Sixteenth Cause of Action for Negligent Infliction of Emotional Distress - “Negligent infliction of emotional distress is not an independent tort; it is the tort of negligence to which the traditional elements of duty, breach of duty, causation, and damages apply.” (Ess v. Eskaton Properties (2002) 97 Cal.App.4th 120, 126.) Recovery for negligent infliction of emotional distress is typically permitted in two situations - referred to as “bystander” and “direct victim” claims. (Id. at 126-127.)
“Recovery may be permitted in bystander case where the plaintiff is closely related to the victim of a physical injury, is present at the scene of the injury-causing event and is then aware that it is causing injury, and suffers emotional distress beyond that which would be anticipated in a disinterested witness.” (Id. at 127.)
“Direct victim cases involve the breach of a duty owed to the plaintiff that was assumed by the defendant, imposed on the defendant as a matter of law, or arose out of a preexisting relationship between the two.” (Id.) To recover under a claim of negligent infliction of emotional distress where there is no personal physical injury, the plaintiff must suffer from serious emotional distress. (Wong v. Jing (2010) 189 Cal.App.4th 1354, 1377- 1378.)
This cause of action is based on the same conduct discussed above in the intentional infliction of emotional distress cause of action. I know of no duty, nor does Ghafouri identify any duty that is owed by an individual not to make offensive comments to others. Additionally, the allegations do not support serious emotional distress.

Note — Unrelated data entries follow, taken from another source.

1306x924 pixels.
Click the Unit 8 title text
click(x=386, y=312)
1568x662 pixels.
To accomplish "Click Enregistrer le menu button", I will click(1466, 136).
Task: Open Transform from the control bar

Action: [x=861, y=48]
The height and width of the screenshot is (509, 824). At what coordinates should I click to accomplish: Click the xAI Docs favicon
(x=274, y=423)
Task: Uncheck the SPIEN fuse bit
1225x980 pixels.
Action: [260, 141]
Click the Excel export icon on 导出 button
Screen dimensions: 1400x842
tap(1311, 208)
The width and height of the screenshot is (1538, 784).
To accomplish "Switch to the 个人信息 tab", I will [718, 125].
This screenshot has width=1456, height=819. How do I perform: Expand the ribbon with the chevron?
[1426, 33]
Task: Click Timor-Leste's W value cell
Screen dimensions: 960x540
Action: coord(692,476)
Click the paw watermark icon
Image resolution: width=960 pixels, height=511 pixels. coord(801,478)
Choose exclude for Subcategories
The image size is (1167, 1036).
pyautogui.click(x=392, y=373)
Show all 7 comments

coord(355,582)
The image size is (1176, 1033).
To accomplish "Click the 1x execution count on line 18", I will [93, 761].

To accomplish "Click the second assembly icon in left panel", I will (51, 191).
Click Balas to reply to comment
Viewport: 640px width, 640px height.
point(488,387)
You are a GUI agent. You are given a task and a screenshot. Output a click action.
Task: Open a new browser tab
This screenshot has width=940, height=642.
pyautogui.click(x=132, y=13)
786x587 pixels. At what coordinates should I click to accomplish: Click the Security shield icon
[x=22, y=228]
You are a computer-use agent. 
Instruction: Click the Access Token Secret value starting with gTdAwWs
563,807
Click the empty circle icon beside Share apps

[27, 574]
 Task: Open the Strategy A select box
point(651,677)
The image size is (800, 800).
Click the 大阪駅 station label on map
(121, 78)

Eighteenth Cause of Action for Constructive Eviction - “Any interference by the landlord that deprives the tenant of the beneficial enjoyment of the premises or renders the premises unfit for the purposes for which they are let amounts to a constructive eviction if the tenant so elects and vacates within a reasonable time.” (Erlach v. Sierra Asset Servicing, LLC (2014) 226 Cal.App.4th 1281, 1299-1300.) Association rightfully argues that this cause of action fails because Ghafouri is not a tenant and Association is not a landlord. Since these relationships do not exist, this cause of action fails. In opposition, the only authority relied on by Ghafouri involves landlords and tenants.